### [YOUR GOAL]
Write the entries again exactly, with no line missing.
● ● ● ●
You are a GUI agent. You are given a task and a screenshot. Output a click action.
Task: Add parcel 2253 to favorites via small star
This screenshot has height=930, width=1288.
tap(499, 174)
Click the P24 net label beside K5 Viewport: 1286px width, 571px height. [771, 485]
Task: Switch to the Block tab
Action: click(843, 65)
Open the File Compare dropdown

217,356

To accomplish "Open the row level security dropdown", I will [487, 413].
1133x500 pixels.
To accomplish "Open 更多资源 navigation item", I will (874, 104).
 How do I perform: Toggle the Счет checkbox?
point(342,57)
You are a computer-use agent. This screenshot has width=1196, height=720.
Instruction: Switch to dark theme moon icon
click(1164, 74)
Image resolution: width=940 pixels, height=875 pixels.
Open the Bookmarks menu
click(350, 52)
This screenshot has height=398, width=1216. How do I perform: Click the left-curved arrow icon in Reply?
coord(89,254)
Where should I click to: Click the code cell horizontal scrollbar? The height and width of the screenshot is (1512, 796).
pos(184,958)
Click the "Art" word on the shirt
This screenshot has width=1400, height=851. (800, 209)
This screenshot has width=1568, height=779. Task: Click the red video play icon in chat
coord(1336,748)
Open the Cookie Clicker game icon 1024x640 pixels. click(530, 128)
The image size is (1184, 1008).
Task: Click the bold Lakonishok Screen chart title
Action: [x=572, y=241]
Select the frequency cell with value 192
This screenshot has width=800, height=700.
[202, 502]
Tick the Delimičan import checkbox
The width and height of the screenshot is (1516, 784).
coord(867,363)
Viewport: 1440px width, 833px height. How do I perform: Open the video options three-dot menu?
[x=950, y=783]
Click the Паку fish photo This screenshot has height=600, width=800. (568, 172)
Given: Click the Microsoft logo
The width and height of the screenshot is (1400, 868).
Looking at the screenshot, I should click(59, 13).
● ● ● ●
### [ANSWER AREA]
You are a GUI agent. You are given a task and a screenshot. Output a click action.
Task: Add parcel 2253 to favorites via small star
This screenshot has height=930, width=1288.
tap(499, 174)
Click the P24 net label beside K5 Viewport: 1286px width, 571px height. [771, 485]
Task: Switch to the Block tab
Action: click(843, 65)
Open the File Compare dropdown

217,356

To accomplish "Open the row level security dropdown", I will [487, 413].
1133x500 pixels.
To accomplish "Open 更多资源 navigation item", I will (874, 104).
 How do I perform: Toggle the Счет checkbox?
point(342,57)
You are a computer-use agent. This screenshot has width=1196, height=720.
Instruction: Switch to dark theme moon icon
click(1164, 74)
Image resolution: width=940 pixels, height=875 pixels.
Open the Bookmarks menu
click(350, 52)
This screenshot has height=398, width=1216. How do I perform: Click the left-curved arrow icon in Reply?
coord(89,254)
Where should I click to: Click the code cell horizontal scrollbar? The height and width of the screenshot is (1512, 796).
pos(184,958)
Click the "Art" word on the shirt
This screenshot has width=1400, height=851. (800, 209)
This screenshot has width=1568, height=779. Task: Click the red video play icon in chat
coord(1336,748)
Open the Cookie Clicker game icon 1024x640 pixels. click(530, 128)
The image size is (1184, 1008).
Task: Click the bold Lakonishok Screen chart title
Action: [x=572, y=241]
Select the frequency cell with value 192
This screenshot has width=800, height=700.
[202, 502]
Tick the Delimičan import checkbox
The width and height of the screenshot is (1516, 784).
coord(867,363)
Viewport: 1440px width, 833px height. How do I perform: Open the video options three-dot menu?
[x=950, y=783]
Click the Паку fish photo This screenshot has height=600, width=800. (568, 172)
Given: Click the Microsoft logo
The width and height of the screenshot is (1400, 868).
Looking at the screenshot, I should click(59, 13).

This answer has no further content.